**TASK:**
Note how many lines in these entries contain "computer", and reply with that number alone.

**AVAILABLE RECORDS:**
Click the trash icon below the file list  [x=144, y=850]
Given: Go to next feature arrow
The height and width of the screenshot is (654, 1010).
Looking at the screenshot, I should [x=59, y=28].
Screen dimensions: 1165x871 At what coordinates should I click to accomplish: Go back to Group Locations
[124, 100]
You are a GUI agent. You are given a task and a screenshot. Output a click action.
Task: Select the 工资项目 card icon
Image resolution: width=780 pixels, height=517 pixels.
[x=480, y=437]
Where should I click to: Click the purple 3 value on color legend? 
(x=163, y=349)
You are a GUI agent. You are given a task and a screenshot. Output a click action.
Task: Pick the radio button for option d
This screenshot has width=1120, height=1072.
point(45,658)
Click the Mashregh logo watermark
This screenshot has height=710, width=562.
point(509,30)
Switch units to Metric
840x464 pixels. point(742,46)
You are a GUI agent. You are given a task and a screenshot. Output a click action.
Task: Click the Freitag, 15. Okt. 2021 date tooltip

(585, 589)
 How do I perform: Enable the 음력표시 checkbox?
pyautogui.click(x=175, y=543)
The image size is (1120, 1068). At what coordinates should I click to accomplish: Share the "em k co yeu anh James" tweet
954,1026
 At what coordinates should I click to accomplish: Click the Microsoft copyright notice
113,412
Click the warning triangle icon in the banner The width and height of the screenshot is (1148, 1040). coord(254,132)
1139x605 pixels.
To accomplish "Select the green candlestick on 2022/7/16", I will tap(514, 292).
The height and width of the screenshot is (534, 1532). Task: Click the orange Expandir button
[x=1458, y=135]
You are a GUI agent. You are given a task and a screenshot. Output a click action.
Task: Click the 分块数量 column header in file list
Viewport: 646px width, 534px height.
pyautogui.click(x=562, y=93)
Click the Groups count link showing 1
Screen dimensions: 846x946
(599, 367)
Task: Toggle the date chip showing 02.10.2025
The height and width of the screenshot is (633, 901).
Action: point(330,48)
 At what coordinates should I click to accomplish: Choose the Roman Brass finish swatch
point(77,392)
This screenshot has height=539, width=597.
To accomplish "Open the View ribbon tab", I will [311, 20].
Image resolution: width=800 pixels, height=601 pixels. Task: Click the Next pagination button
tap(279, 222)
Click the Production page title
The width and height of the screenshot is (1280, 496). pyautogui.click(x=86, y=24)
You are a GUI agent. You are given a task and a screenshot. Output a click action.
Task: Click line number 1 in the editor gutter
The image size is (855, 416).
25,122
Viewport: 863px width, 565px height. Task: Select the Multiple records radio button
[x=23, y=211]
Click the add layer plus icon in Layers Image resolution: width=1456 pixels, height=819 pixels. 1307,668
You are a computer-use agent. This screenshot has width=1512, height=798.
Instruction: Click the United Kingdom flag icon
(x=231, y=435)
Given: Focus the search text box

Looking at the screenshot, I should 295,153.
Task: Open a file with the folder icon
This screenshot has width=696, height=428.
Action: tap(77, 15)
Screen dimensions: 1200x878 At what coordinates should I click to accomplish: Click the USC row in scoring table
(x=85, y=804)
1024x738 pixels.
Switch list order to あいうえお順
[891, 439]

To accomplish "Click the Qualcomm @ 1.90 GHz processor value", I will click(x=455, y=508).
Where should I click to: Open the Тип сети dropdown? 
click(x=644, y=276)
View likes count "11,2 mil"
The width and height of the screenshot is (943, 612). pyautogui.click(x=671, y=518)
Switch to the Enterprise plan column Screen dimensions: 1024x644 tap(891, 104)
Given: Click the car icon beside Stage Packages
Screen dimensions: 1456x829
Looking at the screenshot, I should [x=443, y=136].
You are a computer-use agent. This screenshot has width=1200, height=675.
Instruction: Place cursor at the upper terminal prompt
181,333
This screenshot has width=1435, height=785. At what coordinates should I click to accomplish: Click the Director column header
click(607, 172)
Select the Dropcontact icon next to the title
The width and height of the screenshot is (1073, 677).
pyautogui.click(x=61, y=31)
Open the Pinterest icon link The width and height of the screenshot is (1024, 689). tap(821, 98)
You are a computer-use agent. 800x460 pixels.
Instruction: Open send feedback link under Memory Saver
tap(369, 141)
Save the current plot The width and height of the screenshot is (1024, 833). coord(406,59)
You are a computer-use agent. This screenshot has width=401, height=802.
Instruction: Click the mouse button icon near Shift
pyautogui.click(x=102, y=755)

**YOUR SOLUTION:**
4